Friday, September 7, 2012
Marestail
Marestail has farmers by the gonads. My friend Hud just posted about his trip around southwest Ohio and how many fields are loaded with them. I have scouted 1000 acres of non GMO soybeans so far for seed and Asian shipment and most of them were loaded with Marestail. They will really have to be cleaned with all that seed in the samples.
I know these guys aren't using enough 2,4-D in their burndowns or at the right time. Tillage isn't the answer for me because I loose too much valuable topsoil. I know they must not be using a full residual, either because the fields I know that have it are much cleaner.
A friend sent a worrisome article on 2,4-D and other chemicals being considered dangerous chemicals and could only be used with the new chemically resistant crops coming out and the tech fees that go with them!
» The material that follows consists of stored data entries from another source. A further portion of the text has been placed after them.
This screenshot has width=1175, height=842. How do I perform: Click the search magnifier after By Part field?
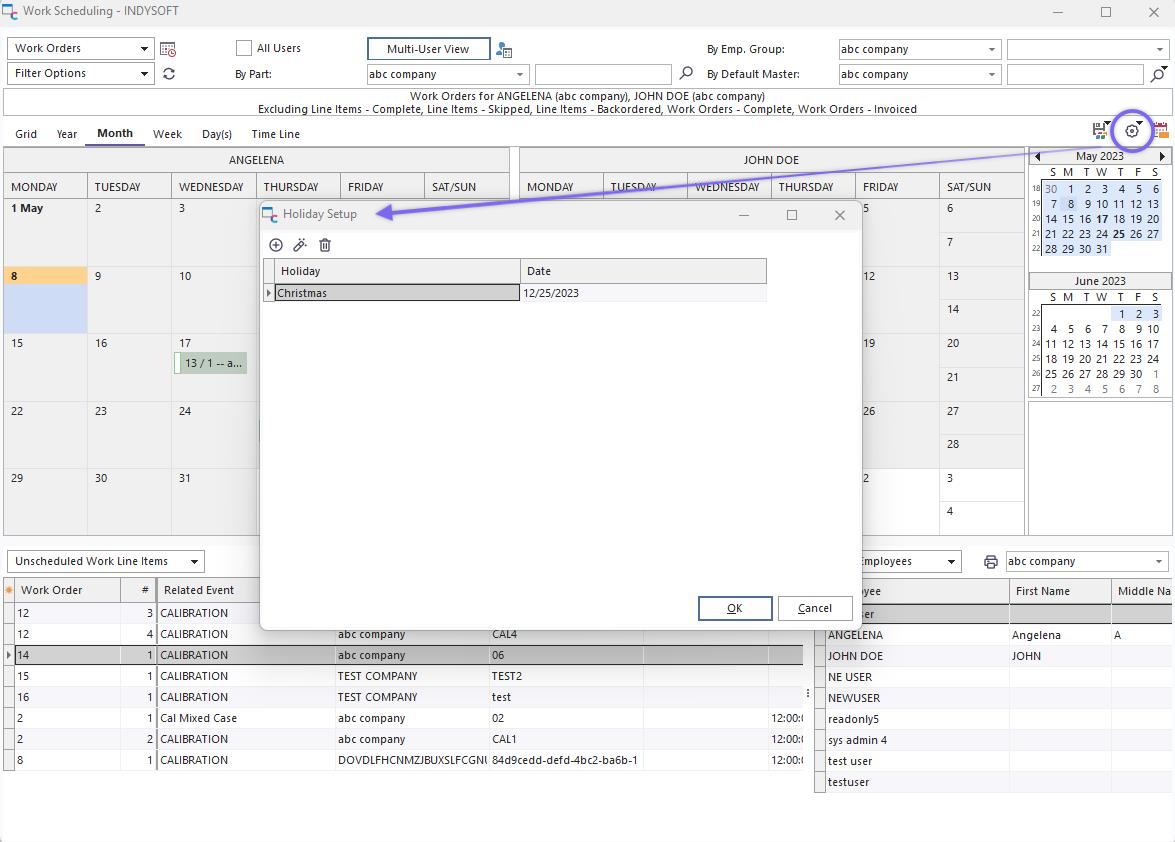(x=686, y=74)
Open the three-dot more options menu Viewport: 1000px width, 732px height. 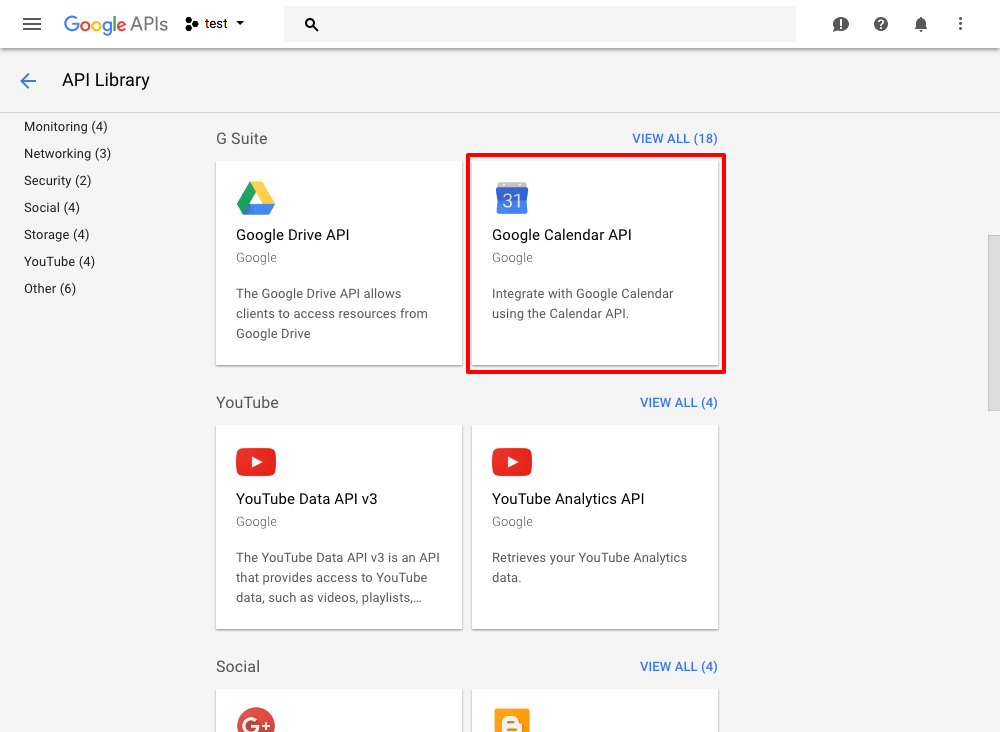click(961, 24)
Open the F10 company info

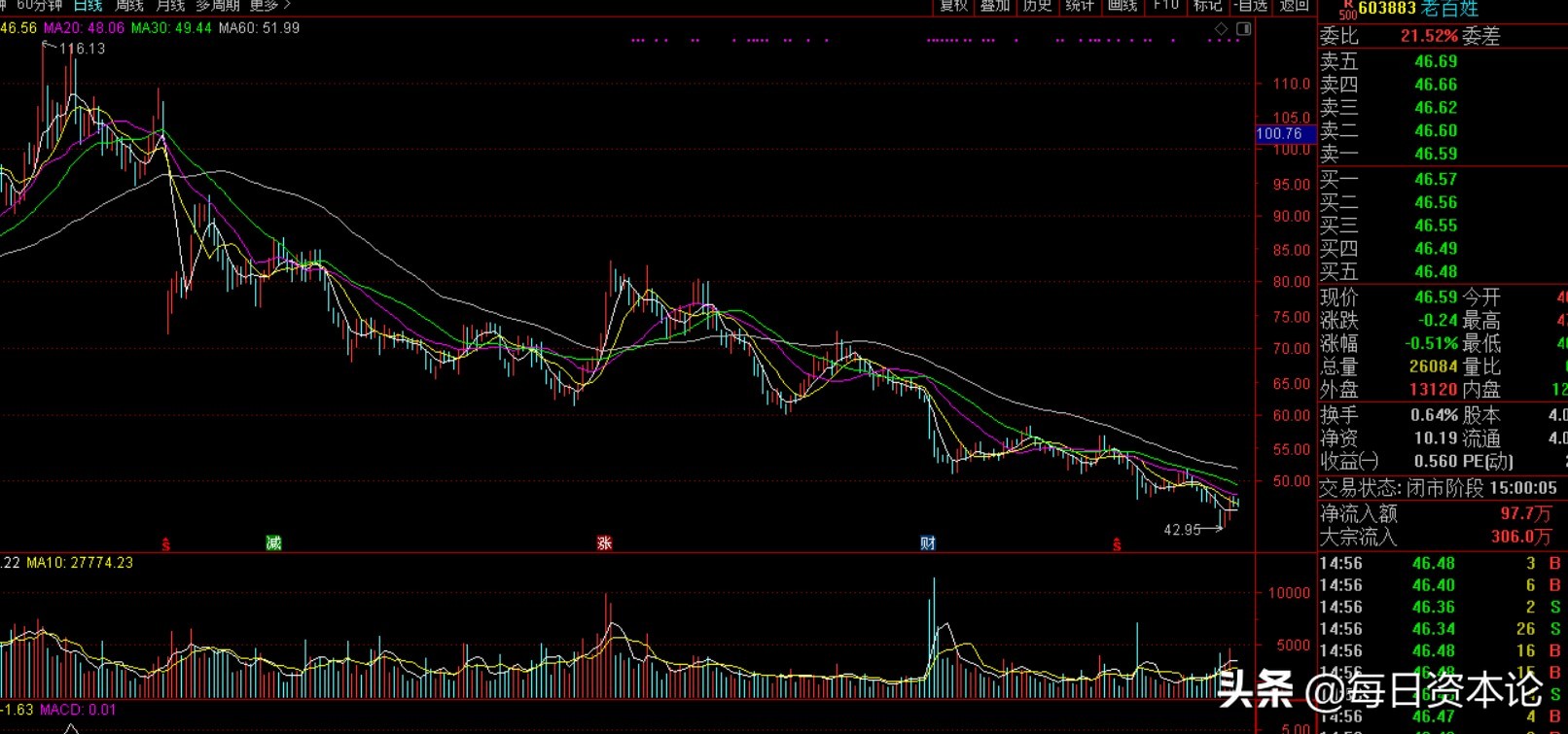point(1165,6)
Read the PDF file on the first link to read the article.
Atill, my harping on resistant weeds goes un-noticed and it is costing us yield and quality. I think everyone needs to go back to weed school for a refresher and an update. They are teaching it in the pesticide classes I have attended but obviously no one is following their advice.
We went to Farm Mass tonight. We fought one whale of a heavy Thunderstorm from home to below Lynchburg before the roads were dry and no storms. The lightning was so strong and so close it made your hair stand on end.
We had a wonderful Mass in a farmers barnyard I went to school with, the Schwallie's. It was so nice to be so close to nature taking part in the body, blood and divinity. We really enjoyed it. Then we sampled everyone's best dish set out on a hay wagon inside the shop and ate too much. You have to do that once in awhile, don't you?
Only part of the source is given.